William G. Tapply (July 16, 1940 – July 28, 2009) was an American writer who published over 40 works. He is best known for his legal mystery series featuring lawyer and detective Brady Coyne, and he also wrote about one of his favorite pastimes, fishing.

Tapply was born, raised, and lived in New England. He was a high school teacher and a college professor.

Early life and education
Tapply was born in Waltham, Massachusetts, and raised in Lexington by his father, H.G. Tapply, and his mother, Muriel. Tapply's father wrote the column "Tap's Tips" for Field & Stream.

Tapply graduated from Lexington High School. He earned a bachelor's in American studies from Amherst College in 1962 and received a master's in teaching from Harvard.

Career
Tapply published over 40 books in his 25-year career. Over half of his books featured lawyer detective Brady Coyne in a mystery series. Tapply also published essays and books about fishing, and, like his father, wrote for Field & Stream. In addition to his non-fiction about fishing, Tapply published a short series of mysteries in which the protagonist was a Maine fishing guide.
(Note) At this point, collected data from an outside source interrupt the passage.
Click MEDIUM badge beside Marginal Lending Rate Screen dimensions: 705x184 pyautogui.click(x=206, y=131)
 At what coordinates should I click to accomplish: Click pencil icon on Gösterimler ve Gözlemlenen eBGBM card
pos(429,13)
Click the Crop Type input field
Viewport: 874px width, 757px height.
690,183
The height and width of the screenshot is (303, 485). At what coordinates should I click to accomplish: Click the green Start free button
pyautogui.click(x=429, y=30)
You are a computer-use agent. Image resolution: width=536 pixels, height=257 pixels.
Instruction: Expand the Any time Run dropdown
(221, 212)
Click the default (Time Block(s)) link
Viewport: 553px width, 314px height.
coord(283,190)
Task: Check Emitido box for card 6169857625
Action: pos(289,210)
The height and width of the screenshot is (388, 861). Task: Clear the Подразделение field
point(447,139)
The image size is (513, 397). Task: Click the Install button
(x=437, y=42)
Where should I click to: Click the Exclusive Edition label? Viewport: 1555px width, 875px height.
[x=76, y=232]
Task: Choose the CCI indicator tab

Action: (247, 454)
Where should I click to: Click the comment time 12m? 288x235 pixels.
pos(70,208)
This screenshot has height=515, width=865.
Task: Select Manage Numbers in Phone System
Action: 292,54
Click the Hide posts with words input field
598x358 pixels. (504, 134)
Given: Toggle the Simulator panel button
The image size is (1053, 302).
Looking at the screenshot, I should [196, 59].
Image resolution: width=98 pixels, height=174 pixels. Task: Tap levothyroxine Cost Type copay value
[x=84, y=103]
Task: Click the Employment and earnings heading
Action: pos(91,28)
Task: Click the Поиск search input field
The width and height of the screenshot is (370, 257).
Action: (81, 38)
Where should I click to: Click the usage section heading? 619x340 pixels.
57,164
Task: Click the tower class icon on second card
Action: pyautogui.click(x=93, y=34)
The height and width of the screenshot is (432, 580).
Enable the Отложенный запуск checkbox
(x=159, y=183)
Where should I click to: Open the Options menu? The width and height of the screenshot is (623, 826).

Tapply's first Coyne mystery, Death at Charity's Point, was published in 1984. Tapply described Coyne as "a lawyer with Brahmin clients who always wanted to keep the police out of it." Coyne, like his creator, was an avid trout fisherman. Writing about Tight Lines (1992), one of the Coyne mysteries, a reviewer said, "Brady is as appealing a character as ever". Reviewing Scar Tissue (2003), the 17th Coyne mystery, a critic stated: "Like a well-worn, comfortable pair of shoes or a favorite old college sweat shirt, William G. Tapply and Brady Coyne just don't disappoint."

Tapply also wrote other kinds of fiction, including The Nomination, his last novel, published after his death. One reviewer described The Nomination as a "fascinating political thriller".

Before becoming a full-time writer, Tapply was a school teacher and administrator at his alma mater, Lexington High School. He also taught at Emerson College and was an English professor at Clark University in Worcester, Massachusetts. According to the owner of Kate's Mystery Books in Cambridge, Massachusetts, Tapply "helped young writers a lot and was a wonderful teacher." Tapply wrote The Elements of Mystery Fiction (2004), a book that describes the process of writing and publishing mysteries.

Tapply's final Coyne mystery, Outwitting Trolls, was published in 2010, a year after his death.

Honors
Death at Charity's Point (1984), Tapply's first mystery novel, won the Scribner Crime Novel Award.

Personal
Tapply was married to editor and mystery writer Vicki Stiefel and had five children. Tapply met Stiefel at a writer's group in 1992. Stiefel said that Tapply "helped a lot with my writing. He's a terrific teacher."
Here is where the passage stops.